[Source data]

* * * * * * * * *

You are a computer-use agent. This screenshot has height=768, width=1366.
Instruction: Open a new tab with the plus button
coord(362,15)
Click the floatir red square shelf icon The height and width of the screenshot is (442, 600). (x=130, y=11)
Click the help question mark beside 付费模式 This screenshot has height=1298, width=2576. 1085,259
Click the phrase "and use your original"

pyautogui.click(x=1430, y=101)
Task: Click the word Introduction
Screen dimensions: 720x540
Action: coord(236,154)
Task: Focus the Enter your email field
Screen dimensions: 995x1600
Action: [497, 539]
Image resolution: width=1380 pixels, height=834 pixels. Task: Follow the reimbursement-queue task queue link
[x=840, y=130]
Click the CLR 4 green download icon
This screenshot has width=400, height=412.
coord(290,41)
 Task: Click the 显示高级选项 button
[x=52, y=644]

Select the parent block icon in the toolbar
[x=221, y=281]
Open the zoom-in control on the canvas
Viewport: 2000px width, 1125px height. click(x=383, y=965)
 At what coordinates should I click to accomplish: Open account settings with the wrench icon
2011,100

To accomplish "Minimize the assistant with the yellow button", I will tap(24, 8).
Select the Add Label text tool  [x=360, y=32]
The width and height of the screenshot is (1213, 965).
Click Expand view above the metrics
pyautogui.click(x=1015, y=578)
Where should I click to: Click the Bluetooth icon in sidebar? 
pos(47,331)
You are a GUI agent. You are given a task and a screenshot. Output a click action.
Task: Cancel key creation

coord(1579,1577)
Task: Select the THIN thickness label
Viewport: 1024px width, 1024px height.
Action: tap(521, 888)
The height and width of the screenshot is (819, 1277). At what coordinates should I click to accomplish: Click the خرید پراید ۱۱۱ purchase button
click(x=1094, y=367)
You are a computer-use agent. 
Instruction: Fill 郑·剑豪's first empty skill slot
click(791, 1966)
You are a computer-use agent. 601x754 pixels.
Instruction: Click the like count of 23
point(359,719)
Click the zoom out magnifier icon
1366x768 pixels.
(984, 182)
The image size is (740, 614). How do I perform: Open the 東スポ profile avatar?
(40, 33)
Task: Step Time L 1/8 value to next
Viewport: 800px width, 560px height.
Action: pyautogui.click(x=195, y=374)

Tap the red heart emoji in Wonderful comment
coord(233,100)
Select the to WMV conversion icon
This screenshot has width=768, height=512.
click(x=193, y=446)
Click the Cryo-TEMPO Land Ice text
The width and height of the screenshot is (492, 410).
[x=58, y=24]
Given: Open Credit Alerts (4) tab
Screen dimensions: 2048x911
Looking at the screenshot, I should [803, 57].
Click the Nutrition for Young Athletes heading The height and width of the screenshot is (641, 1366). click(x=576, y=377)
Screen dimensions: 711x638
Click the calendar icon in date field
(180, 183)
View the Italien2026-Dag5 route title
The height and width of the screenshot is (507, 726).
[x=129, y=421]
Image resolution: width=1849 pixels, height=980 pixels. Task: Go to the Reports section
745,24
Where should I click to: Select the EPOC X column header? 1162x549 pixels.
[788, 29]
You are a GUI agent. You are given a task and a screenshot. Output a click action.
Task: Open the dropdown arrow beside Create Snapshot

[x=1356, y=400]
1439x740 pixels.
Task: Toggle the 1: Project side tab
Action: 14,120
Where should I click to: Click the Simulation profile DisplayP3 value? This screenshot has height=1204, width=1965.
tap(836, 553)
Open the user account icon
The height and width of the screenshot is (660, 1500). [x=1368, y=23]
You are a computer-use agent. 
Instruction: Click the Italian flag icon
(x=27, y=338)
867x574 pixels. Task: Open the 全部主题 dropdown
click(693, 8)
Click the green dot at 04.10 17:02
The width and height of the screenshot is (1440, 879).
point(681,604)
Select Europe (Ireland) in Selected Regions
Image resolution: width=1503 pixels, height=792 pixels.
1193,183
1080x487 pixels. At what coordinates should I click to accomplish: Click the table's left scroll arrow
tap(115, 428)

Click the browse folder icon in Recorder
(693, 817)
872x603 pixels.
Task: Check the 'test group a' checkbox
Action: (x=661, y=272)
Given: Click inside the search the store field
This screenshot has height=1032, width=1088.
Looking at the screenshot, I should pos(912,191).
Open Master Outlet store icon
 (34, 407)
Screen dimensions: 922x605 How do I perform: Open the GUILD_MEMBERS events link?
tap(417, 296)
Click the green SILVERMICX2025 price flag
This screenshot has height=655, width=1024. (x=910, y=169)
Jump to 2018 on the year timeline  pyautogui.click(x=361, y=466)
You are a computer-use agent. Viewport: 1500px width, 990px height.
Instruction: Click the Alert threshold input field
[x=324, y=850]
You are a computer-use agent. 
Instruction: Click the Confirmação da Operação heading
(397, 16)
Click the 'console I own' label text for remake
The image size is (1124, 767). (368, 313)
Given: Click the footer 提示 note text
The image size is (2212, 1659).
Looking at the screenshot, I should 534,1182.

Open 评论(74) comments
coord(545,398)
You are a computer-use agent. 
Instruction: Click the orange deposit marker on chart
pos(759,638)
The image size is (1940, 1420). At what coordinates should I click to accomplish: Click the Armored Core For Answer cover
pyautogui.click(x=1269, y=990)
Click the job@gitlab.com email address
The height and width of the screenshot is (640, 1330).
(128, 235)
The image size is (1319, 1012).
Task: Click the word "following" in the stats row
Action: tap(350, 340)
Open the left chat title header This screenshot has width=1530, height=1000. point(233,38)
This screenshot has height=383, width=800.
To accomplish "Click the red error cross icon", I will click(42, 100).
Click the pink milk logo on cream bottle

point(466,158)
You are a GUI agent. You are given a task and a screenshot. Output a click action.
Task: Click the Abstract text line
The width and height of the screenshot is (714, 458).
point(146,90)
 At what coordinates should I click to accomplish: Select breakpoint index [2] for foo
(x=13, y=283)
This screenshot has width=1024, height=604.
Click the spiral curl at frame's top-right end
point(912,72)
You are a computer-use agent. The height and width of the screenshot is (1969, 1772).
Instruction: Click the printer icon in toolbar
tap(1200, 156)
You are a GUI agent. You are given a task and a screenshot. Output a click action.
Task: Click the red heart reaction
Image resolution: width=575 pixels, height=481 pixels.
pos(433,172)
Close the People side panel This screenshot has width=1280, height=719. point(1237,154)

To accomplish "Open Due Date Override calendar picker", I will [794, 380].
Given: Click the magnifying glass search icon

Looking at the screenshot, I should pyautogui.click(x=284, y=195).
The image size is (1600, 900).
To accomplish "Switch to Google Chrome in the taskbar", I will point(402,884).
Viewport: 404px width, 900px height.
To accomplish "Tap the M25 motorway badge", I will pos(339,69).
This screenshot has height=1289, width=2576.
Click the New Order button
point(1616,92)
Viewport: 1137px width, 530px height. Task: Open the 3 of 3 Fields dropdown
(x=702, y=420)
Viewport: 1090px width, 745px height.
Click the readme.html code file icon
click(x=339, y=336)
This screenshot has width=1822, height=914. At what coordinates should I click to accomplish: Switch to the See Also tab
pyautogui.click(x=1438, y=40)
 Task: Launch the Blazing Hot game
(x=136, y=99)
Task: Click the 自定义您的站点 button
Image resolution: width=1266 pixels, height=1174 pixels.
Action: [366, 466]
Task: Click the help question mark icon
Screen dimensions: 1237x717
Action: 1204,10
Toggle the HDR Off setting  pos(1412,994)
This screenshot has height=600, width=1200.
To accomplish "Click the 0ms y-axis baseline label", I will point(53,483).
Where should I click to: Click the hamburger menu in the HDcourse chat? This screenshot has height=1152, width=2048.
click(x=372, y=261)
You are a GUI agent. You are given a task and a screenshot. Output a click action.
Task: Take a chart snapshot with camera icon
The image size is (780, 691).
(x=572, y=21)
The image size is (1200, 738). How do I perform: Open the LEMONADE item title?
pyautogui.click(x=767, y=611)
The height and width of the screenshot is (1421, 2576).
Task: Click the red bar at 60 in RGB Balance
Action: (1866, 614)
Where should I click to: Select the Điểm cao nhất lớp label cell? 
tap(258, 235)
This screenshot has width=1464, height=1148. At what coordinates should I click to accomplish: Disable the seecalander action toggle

* * * * * * * * *

● **Task brief**
Copy out word for word the stretch of the data above, from its first line through the line containing "Click the floatir".

● **Result of the exercise**
You are a computer-use agent. This screenshot has height=768, width=1366.
Instruction: Open a new tab with the plus button
coord(362,15)
Click the floatir red square shelf icon The height and width of the screenshot is (442, 600). (x=130, y=11)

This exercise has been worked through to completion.